Screenshot grounding data
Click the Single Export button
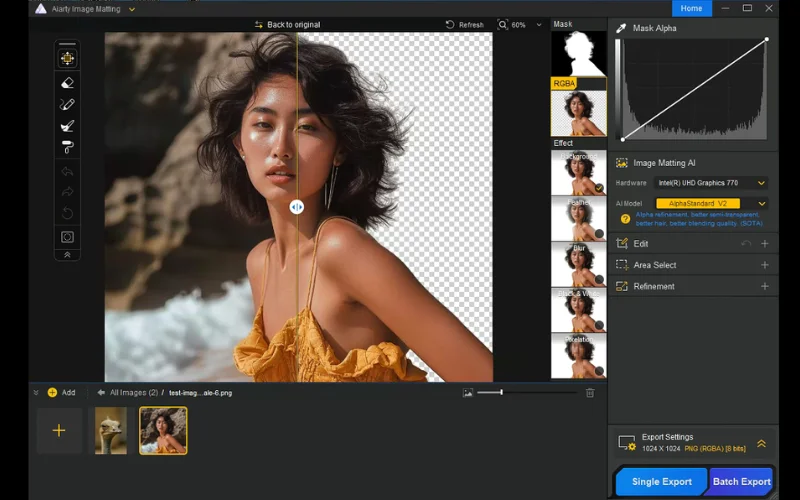This screenshot has height=500, width=800. [661, 481]
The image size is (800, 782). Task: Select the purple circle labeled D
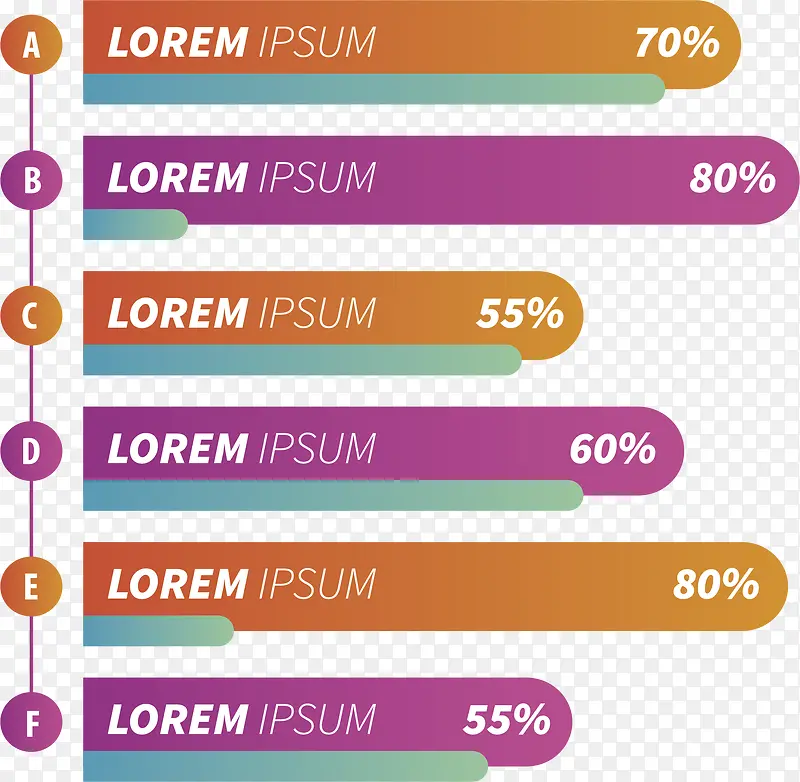[x=32, y=450]

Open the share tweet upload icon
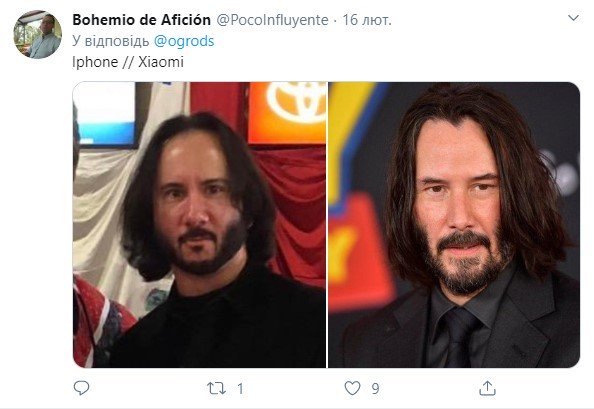(x=487, y=388)
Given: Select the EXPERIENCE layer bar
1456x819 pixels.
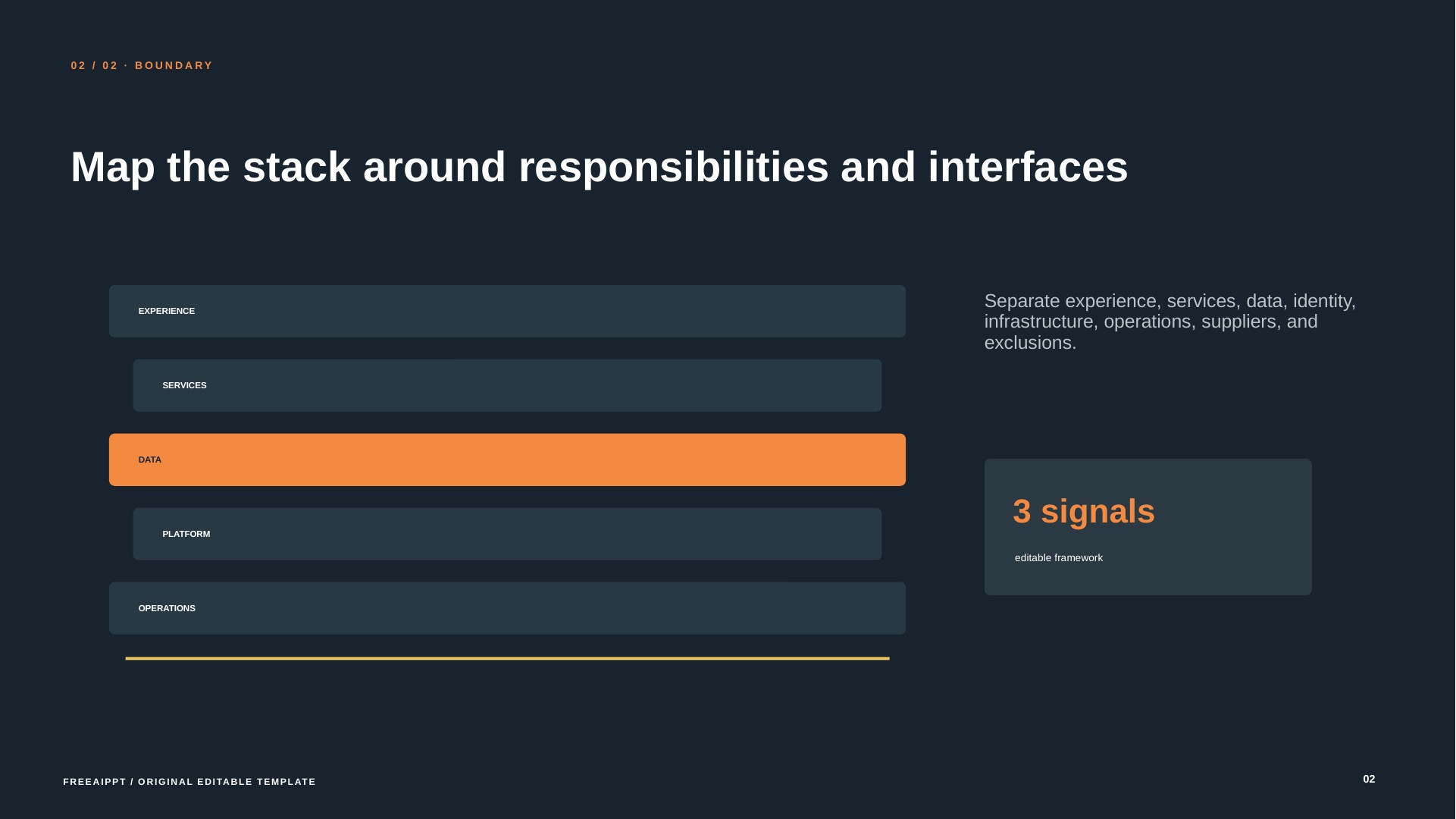Looking at the screenshot, I should pos(507,311).
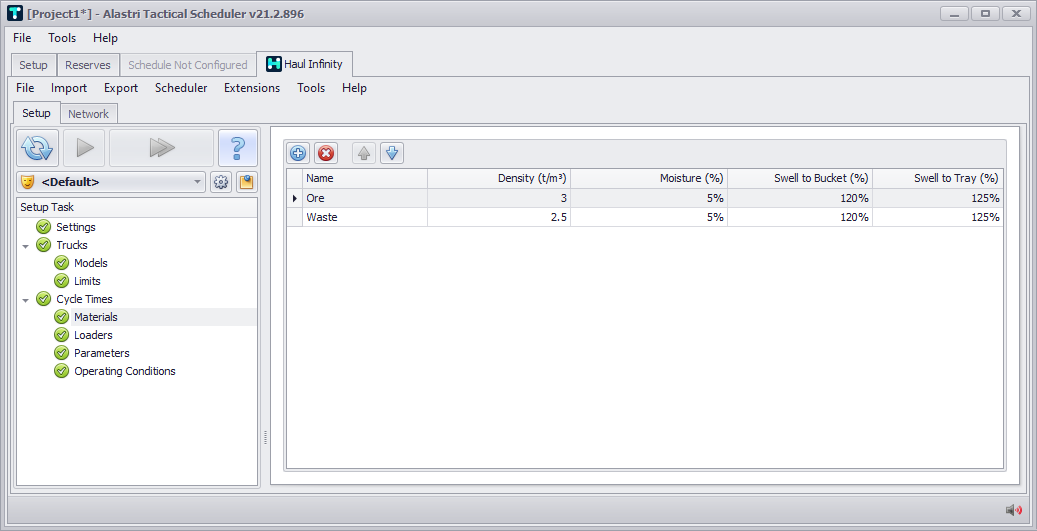Add a new material with plus icon
1037x531 pixels.
point(298,153)
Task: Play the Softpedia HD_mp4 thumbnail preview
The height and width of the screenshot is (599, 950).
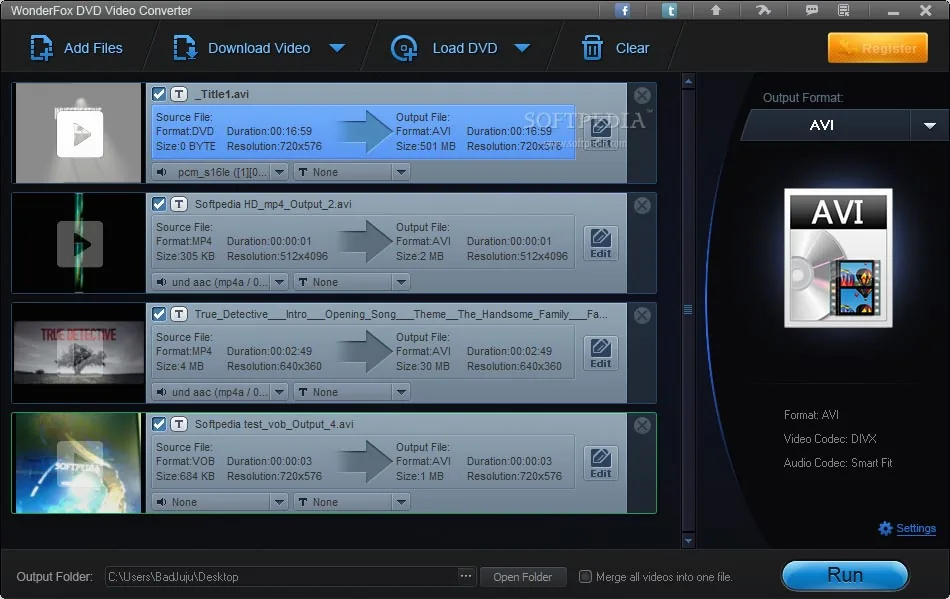Action: click(79, 244)
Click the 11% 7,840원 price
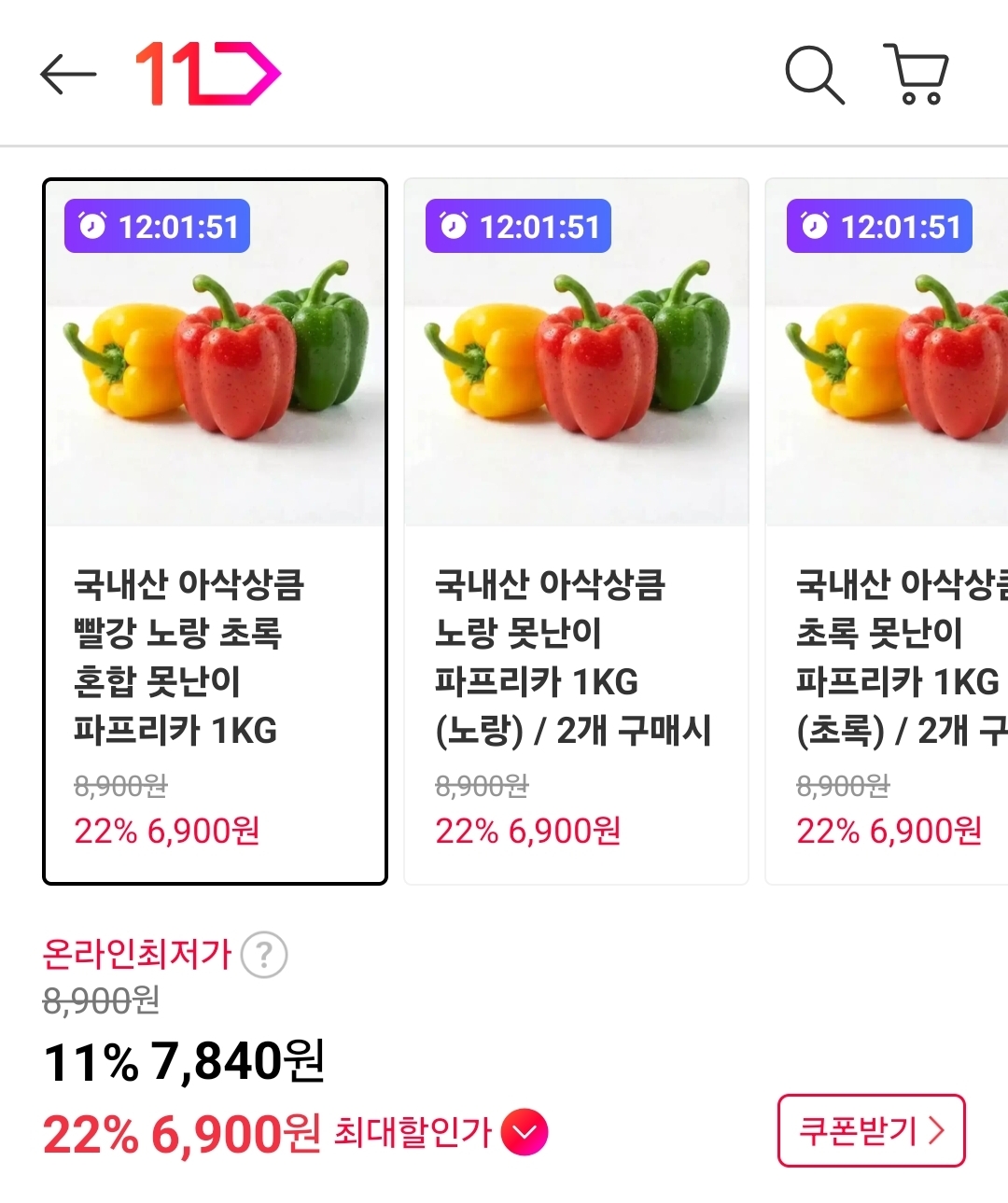This screenshot has height=1203, width=1008. (184, 1061)
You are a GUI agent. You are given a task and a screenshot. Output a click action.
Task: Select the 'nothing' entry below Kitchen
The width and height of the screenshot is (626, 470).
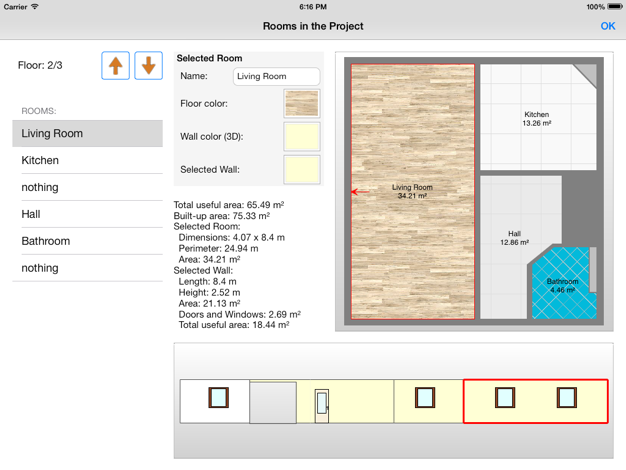pyautogui.click(x=87, y=188)
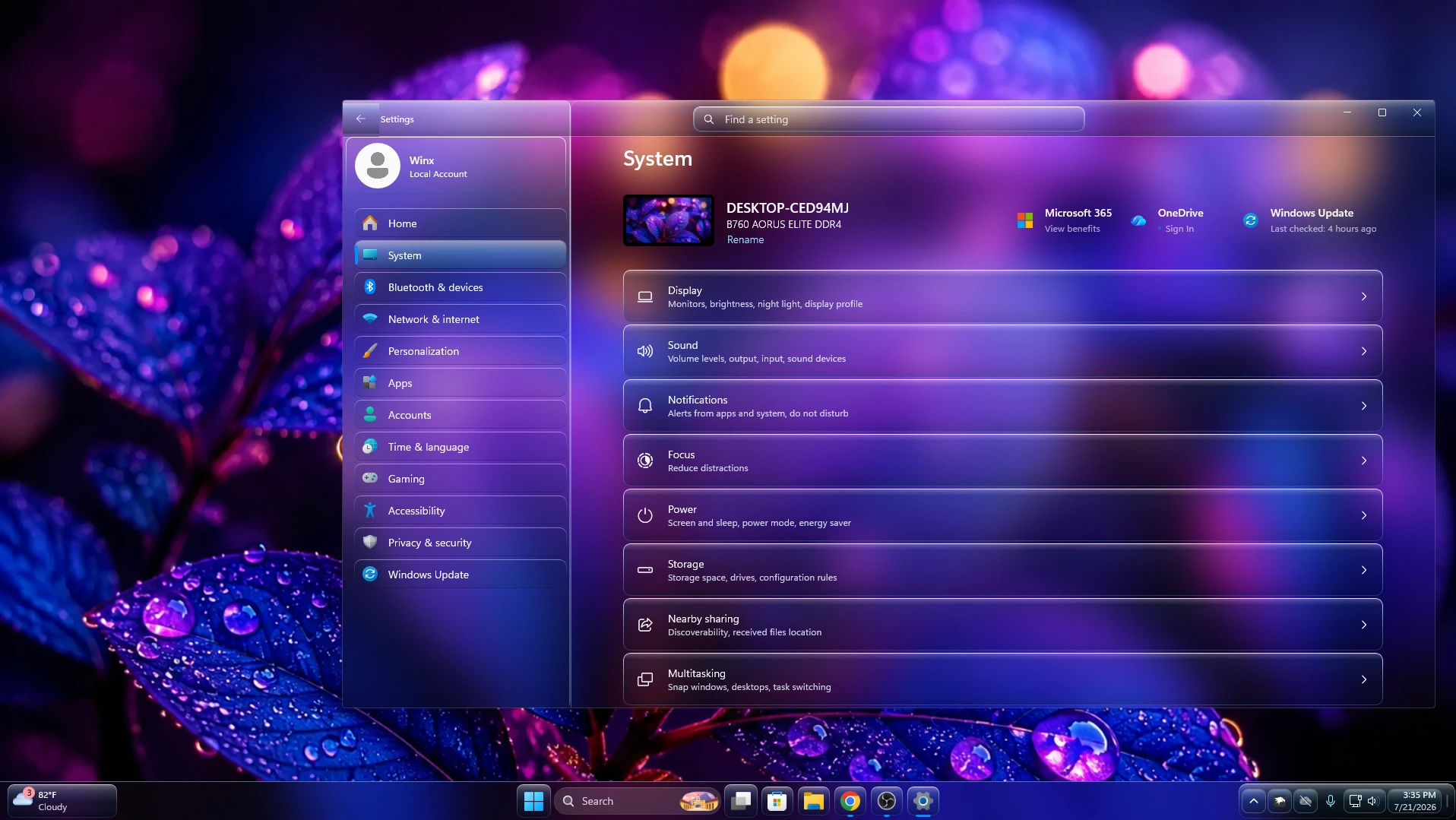1456x820 pixels.
Task: Open Privacy & security shield entry
Action: coord(460,543)
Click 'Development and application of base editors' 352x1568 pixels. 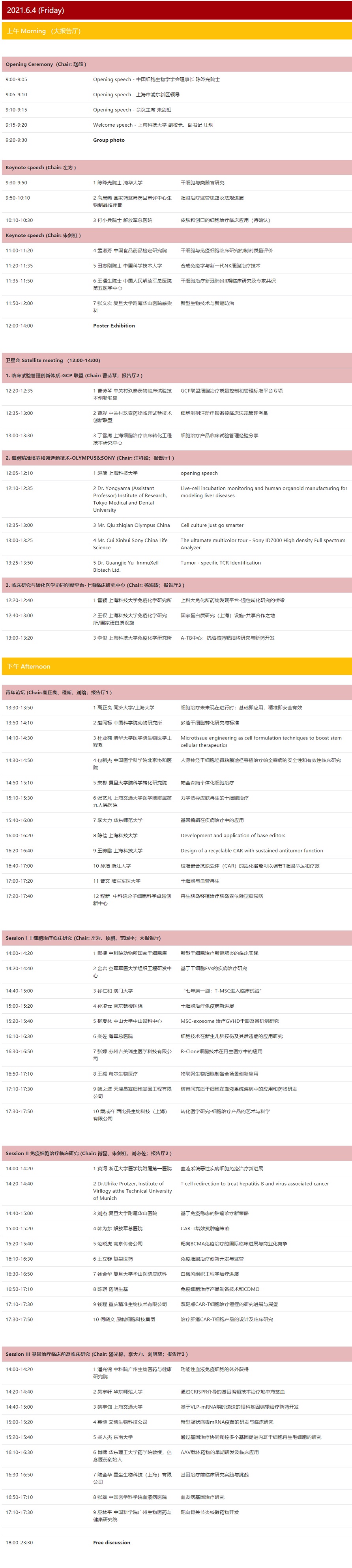point(233,835)
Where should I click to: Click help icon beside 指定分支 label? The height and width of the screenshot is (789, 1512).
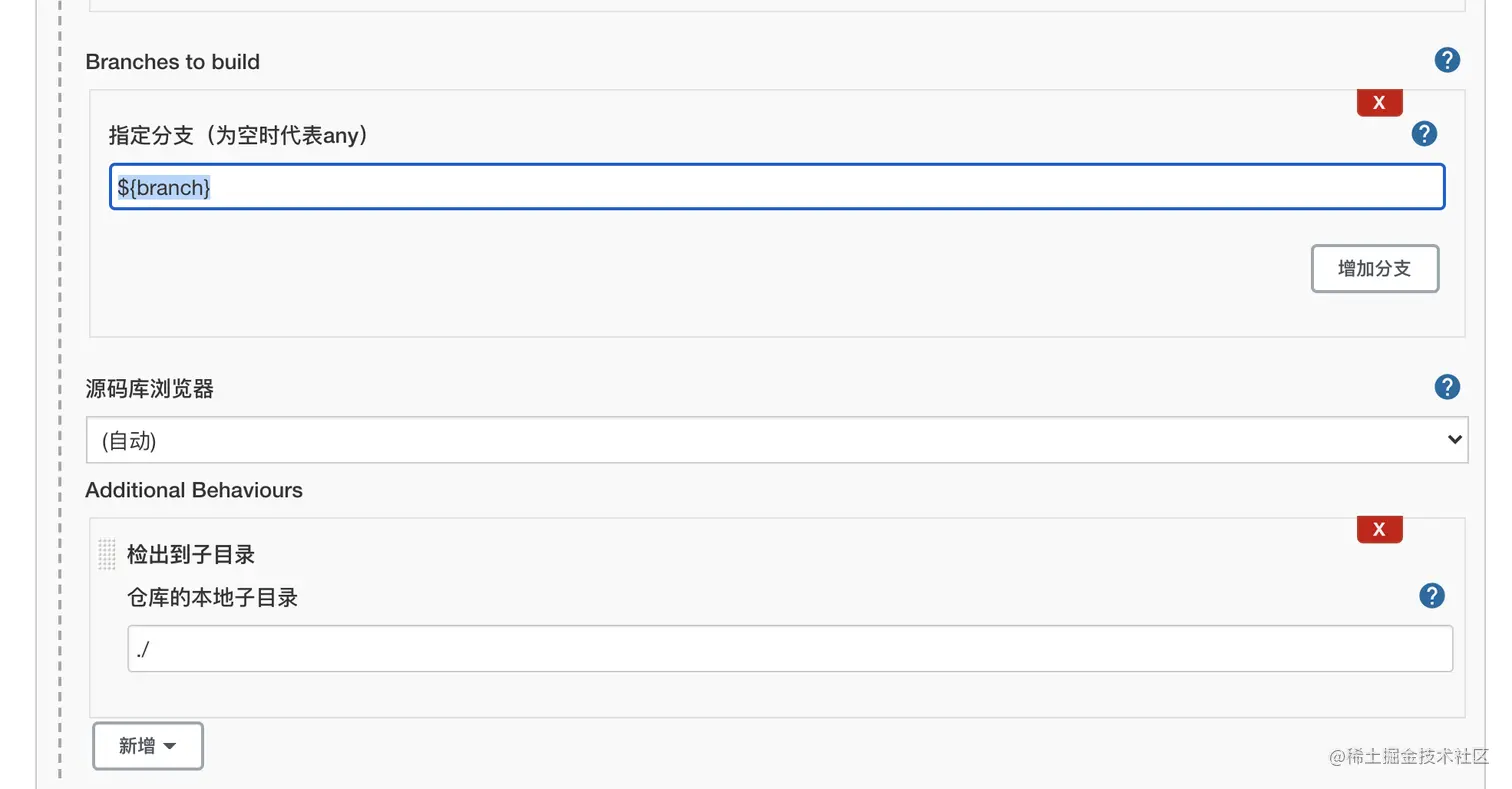(1424, 134)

▸ What the task asks
Using the data above, give again exactly the lines starting at the one holding "The image size" and ending at the one holding "Task: Play the", inclusive, and nothing more. Omit the pictures.

▸ Answer to this exercise
The image size is (800, 782). Task: Select the purple circle labeled D
[x=32, y=450]

Open the share tweet upload icon
(x=487, y=388)
Given: Select the EXPERIENCE layer bar
1456x819 pixels.
Looking at the screenshot, I should pos(507,311).
Add a new material with plus icon
1037x531 pixels.
point(298,153)
Task: Play the Softpedia HD_mp4 thumbnail preview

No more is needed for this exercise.